Exactly, for the same reasons as above. Focal length and subject distance have equal and opposite effects, so if you're talking about same framing and same sensor, DoF is determined only by the aperture.
Read on if you have some tolerance for a detailed technical point that's not usually relevant in practical terms.
- Circle of confusion - smaller means shallower DoF
You may have noticed that I left this one out of the disucssion - the reason is that, as the term implies, it's confusing. In reality, if you hold the other three factors constant - same aperture, same distance, same focal length - and change only the sensor size, the APS-C sensor will actually produce a shallower DoF than FF (CoC is smaller for APS-C). Obviously, this is contrary to the conventional wisdom that FF means shallower DoF, but nevertheless, it's true (spend a little time with DoFMaster to convince yourself). The reason it's practically irrelevant is that you'd have a completely different framing, i.e. to expand the example above, if you frame the headshot on FF, then switched to APS-C and didn't move or zoom or change aperture, your DoF would be shallower - but the crop factor would give you an eyes-and-nose portrait instead of a head shot, and as soon as you zoomed out or backed up, your DoF would get deeper. The only place you really notice this is when testing a lens, e.g. for AF microadjustment. In that scenario, you shoot with the lens at a given distance independent of sensor size, and when you do that, you notice that DoF really is thinner with APS-C.

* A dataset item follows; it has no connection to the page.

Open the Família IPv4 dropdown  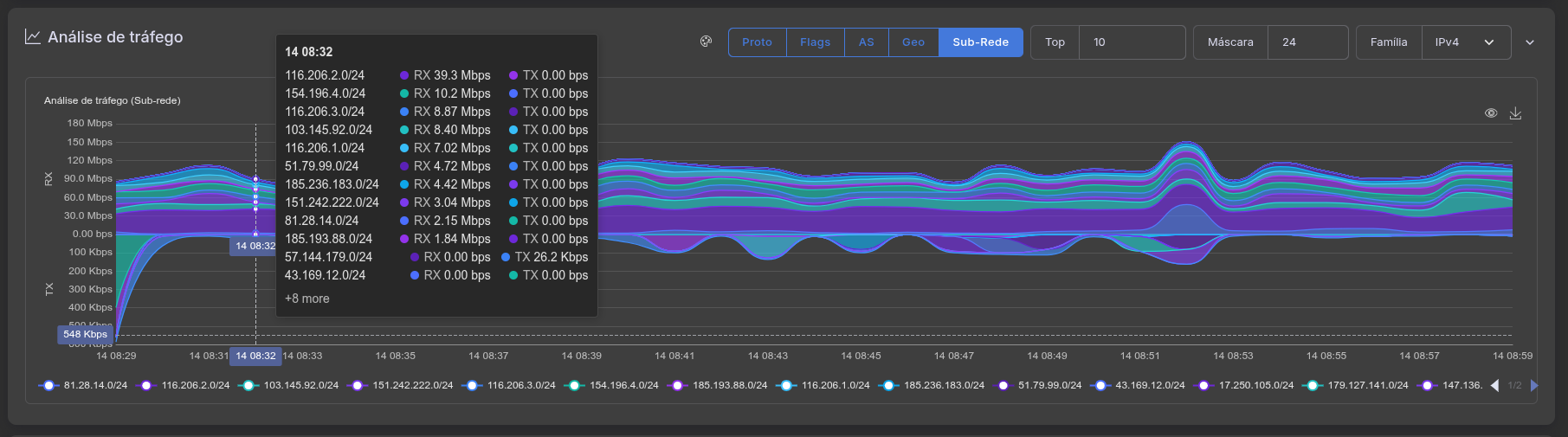[x=1465, y=42]
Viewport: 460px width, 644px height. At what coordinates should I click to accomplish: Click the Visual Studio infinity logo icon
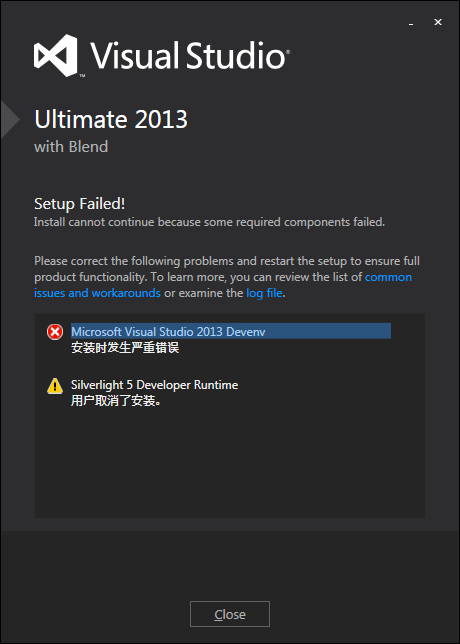56,56
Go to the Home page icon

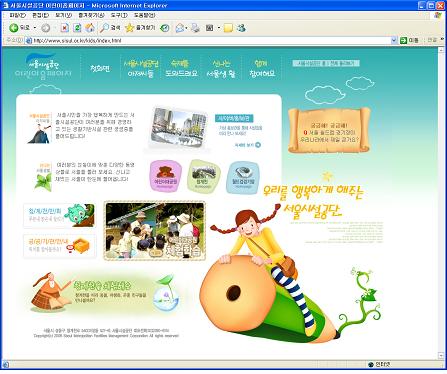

bainsybike said:The main reason that a larger sensor means shallower DoF is that for the same framing with a smaller sensor, you need to either be further from the subject, or use a longer focal length, either of which means deeper DoF.
shorter
Kernuak said:Maybe I'm just reading it wrong after a long day, but if you're referring to a full frame sensor, shouldn't it be closer to the subject or longer focal length?
neuroanatomist said:For the same framing using a smaller (APS-C) sensor, you need to be further from the subject, or use a shorter lens.
JonJT said:I'm going to try posting this again. Canon Rumors seems to be deleting my posts.
Anyway, FF sensors will have a shallower DOF for a given perspective and aperture. But, considering how small the DOF is with my crop camera and the fast lenses I have, I have no need for the even smaller DOF a FF sensor would provide me. I don't really see FF as having an advantage in this regard.